• United States
by David Newman, Network World Global Test Alliance

Filters on routers: The price of performance

Jul 14, 200313 mins
Cisco SystemsComputers and PeripheralsNetworking

Access control doesn't have to be a throughput killer.

Setting filters on routers might be mandatory for access control and usage tracking, but suffering a performance hit is strictly optional.

We took six access routers from five vendors and loaded the devices with progressively larger numbers of filters and routes. Routers from ImageStream, Lucent, Riverstone and Tasman didn’t break a sweat, delivering essentially the same latency and throughput with hundreds of filters and large routing tables as they did with bare-bones configurations.

Filtering dos and don’ts

Featured players

How we did it

Cisco configuration data (Zip file)

Buyer’s guide

Enterprise router Buyer’s Guide with 50 products from 10 vendors.

At the other end of the spectrum is Cisco’s 2651 router. It put up respectable baseline numbers, but performance plummeted once we added filtering. This is hardly a surprise: The 2651 is based on a single CPU and a scant 64M bytes of memory. Although we upgraded the 2651 to its maximum of 128M bytes of RAM, its aging design is no match for other routers in this test. All others use 256M bytes of RAM, and most use custom silicon such as network processors or field-programmable gate arrays to boot.

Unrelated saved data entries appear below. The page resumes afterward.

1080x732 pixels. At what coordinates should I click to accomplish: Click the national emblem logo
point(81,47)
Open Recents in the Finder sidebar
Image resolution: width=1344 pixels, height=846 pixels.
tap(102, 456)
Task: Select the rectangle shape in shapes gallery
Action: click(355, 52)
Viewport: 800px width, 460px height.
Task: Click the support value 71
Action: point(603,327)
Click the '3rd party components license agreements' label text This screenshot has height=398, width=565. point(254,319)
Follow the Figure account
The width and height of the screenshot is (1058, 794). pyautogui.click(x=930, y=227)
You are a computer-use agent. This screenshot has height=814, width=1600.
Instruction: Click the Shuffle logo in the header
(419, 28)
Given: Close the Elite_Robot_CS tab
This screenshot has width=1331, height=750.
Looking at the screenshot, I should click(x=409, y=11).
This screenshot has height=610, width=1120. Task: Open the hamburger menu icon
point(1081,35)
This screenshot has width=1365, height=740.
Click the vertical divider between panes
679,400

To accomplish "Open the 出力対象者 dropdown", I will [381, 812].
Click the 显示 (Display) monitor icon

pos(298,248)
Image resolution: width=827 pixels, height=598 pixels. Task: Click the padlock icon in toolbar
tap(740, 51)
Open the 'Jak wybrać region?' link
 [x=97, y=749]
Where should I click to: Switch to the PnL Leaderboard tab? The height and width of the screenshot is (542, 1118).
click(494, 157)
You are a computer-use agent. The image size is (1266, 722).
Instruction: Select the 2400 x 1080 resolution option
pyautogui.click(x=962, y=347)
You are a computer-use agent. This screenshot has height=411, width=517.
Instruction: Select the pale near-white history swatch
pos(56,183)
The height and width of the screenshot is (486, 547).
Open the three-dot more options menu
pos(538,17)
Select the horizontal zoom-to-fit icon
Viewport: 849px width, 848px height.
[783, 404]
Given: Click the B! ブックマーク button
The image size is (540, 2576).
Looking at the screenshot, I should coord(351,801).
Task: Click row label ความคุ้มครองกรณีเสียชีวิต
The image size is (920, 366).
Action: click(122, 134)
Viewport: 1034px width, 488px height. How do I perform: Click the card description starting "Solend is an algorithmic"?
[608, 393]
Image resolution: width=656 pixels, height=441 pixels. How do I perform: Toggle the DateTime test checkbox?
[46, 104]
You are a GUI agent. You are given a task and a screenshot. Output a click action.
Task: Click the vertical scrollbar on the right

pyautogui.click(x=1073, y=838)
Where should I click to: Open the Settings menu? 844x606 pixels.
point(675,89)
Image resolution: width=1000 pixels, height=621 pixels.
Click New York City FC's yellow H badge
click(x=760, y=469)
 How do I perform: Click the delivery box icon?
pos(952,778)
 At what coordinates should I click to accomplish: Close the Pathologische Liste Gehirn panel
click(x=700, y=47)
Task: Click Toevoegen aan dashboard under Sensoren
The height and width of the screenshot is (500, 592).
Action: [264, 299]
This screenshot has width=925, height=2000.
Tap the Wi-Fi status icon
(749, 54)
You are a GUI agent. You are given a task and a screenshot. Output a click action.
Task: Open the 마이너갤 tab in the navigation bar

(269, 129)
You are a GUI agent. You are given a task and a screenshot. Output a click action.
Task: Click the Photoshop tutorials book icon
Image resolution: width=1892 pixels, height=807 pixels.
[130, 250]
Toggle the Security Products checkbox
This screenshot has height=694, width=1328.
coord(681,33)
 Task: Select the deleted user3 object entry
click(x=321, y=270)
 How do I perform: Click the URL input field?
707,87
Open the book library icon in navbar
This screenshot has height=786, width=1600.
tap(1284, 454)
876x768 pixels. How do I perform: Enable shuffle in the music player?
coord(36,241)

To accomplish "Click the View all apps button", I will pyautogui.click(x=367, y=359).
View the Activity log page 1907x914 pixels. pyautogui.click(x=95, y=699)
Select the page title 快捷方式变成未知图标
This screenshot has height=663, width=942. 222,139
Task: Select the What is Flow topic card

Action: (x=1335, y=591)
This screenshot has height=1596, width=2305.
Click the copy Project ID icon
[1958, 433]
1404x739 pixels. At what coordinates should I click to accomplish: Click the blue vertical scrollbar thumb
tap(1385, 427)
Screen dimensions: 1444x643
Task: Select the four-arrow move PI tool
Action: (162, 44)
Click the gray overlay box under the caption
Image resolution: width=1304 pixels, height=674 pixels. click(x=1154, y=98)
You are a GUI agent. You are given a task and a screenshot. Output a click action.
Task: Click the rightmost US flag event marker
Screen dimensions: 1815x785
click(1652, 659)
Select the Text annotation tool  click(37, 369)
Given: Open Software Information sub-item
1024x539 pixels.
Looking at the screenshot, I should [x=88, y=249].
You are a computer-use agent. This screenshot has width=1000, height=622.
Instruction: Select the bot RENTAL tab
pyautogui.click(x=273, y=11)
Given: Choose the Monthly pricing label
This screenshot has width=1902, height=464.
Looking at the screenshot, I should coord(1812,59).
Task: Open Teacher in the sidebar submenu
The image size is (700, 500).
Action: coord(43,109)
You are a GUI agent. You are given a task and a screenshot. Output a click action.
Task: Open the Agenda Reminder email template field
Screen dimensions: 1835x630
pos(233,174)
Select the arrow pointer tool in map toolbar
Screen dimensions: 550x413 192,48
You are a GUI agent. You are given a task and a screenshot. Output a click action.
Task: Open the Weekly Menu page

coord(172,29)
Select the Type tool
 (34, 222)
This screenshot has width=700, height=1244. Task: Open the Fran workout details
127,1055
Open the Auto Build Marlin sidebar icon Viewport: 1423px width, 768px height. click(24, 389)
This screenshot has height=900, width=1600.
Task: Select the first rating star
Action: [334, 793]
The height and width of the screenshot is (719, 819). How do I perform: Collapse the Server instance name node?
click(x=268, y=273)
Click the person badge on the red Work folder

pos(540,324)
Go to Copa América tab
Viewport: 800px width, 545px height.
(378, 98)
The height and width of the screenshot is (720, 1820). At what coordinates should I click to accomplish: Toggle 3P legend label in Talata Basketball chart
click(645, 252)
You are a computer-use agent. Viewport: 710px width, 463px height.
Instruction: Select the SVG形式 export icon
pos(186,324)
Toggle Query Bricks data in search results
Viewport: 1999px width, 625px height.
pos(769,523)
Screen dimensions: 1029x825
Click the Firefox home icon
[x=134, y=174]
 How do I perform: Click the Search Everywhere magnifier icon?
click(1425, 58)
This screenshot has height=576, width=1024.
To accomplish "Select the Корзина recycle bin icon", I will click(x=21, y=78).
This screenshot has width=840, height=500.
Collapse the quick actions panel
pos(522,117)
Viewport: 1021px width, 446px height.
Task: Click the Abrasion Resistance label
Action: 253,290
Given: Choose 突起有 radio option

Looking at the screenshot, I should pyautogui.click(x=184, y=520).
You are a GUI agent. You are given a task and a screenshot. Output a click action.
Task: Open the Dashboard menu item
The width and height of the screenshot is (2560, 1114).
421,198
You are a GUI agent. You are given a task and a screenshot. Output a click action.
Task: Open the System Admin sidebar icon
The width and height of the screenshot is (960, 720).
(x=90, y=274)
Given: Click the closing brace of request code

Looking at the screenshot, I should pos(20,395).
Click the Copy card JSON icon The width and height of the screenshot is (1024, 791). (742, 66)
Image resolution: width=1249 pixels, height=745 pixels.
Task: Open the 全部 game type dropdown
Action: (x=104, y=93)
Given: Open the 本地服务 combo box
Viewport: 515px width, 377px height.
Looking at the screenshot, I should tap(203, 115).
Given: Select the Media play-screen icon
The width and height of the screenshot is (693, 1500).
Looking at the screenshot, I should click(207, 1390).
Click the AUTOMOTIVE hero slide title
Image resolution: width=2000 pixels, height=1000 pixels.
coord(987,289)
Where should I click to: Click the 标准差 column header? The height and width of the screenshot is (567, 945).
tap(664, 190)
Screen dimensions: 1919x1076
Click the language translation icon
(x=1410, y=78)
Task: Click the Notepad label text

Cisco declined to participate in this review, saying users are interested in issues other than performance. Given Cisco’s dominant market share, we purchased Cisco 2651 routers for inclusion in this review. We also shared our methodology with Cisco, notified the company of our plans, upgraded the routers’ memory to be able to complete some tests and, as with all other test participants, informed Cisco of its product’s results before publication.

Companies use filters on access routers for all sorts of reasons: To keep unauthorized users or applications out, to track usage of authorized applications and to restrict access to the router. (See Internet Engineering Task Force Guidelines, and “Filtering Dos and Don’ts”.)

Getting the numbers

We measured the performance effect of filtering with three metrics: throughput, average latency and maximum latency (see How we did it). To determine routers’ ability to recover from failure, we also measured reboot times under load for each device.

Our test setup consisted of a pair of identical routers connected by two T-1 interfaces using crossover cables (see test diagram). The product configurations – routers with two T-1s and two Ethernet interfaces – are arguably the most commonly found devices in any corporation’s routing setup.

To determine the performance impact of filtering on this class of device, we began with a baseline case of no filters and no routing, and then added ever-larger numbers of filtering and routing conditions.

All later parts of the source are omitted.